Sir Martin Landray, Professor of Medicine and Epidemiology at Oxford Population Health, and Joint Chief Investigator for the RECOVERY trial, said ‘The RECOVERY trial has already demonstrated that for patients requiring oxygen or other forms of respiratory support, dexamethasone at a relatively low dose of 6 mg once daily improves the chances of survival. This simple and inexpensive treatment is now common practice around the world and is estimated to have saved many hundreds of thousands of lives. There has been a question of whether larger doses might produce even bigger benefits. We now know that is not the case for patients requiring simple oxygen but it remains an unanswered possibility for those requiring more intensive forms of respiratory support.’
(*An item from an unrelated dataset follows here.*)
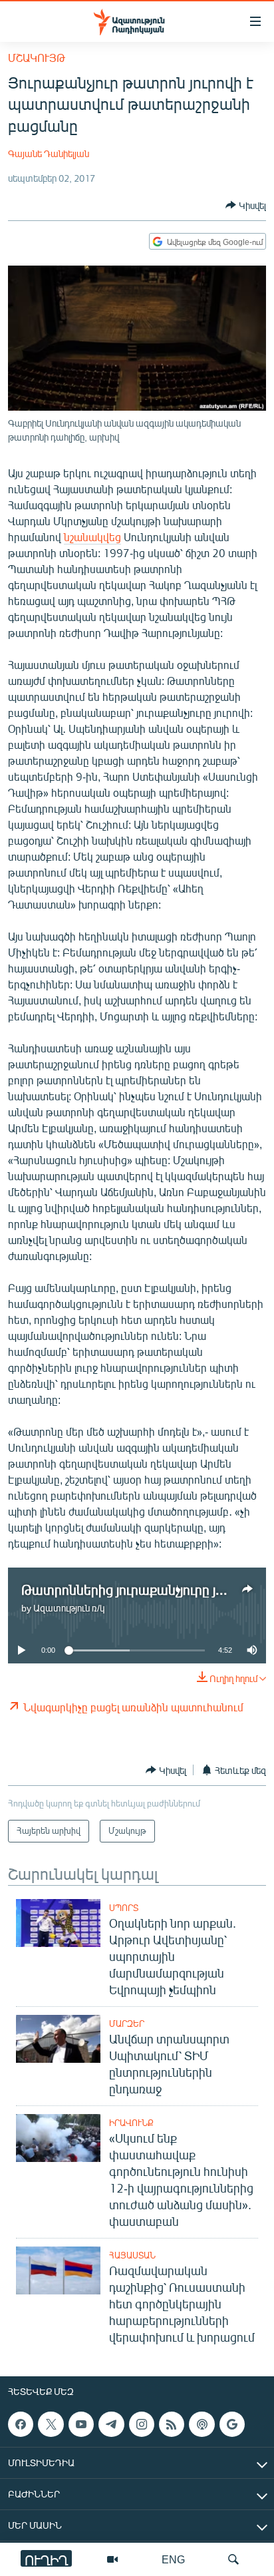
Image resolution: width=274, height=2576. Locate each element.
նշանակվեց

Sir Peter Horby, Moh Family Foundation Professor of Emerging Infectious Diseases at the Pandemic Sciences Institute, University of Oxford, and Joint Chief Investigator for the RECOVERY trial, said ‘RECOVERY remains the largest trial of treatments in patients hospitalised with COVID-19, with over 48,000 participants to date. We remain enormously grateful for the huge contribution made by patients and medical staff to the RECOVERY trial. With their help, four effective treatments for patients hospitalised for COVID-19 have been identified, substantially improving the chances of survival for these patients. RECOVERY continues to evaluate a range of treatments for COVID-19, including critical questions about the optimal dose and timing of corticosteroids.’

The results published in The Lancet today only describe the effects of higher dose corticosteroids in patients who are in hospital with moderate severity COVID-19 and requiring simple oxygen therapy only. On the advice of the Data Monitoring Committee, the RECOVERY trial is continuing to investigate the effects of higher dose corticosteroids in patients hospitalised for more severe COVID-19 requiring either non-invasive ventilation or invasive mechanical ventilation.

The RECOVERY trial is supported by grants to the University of Oxford from the National Institute of Health and Care Research, UK Research and Innovation, and Wellcome.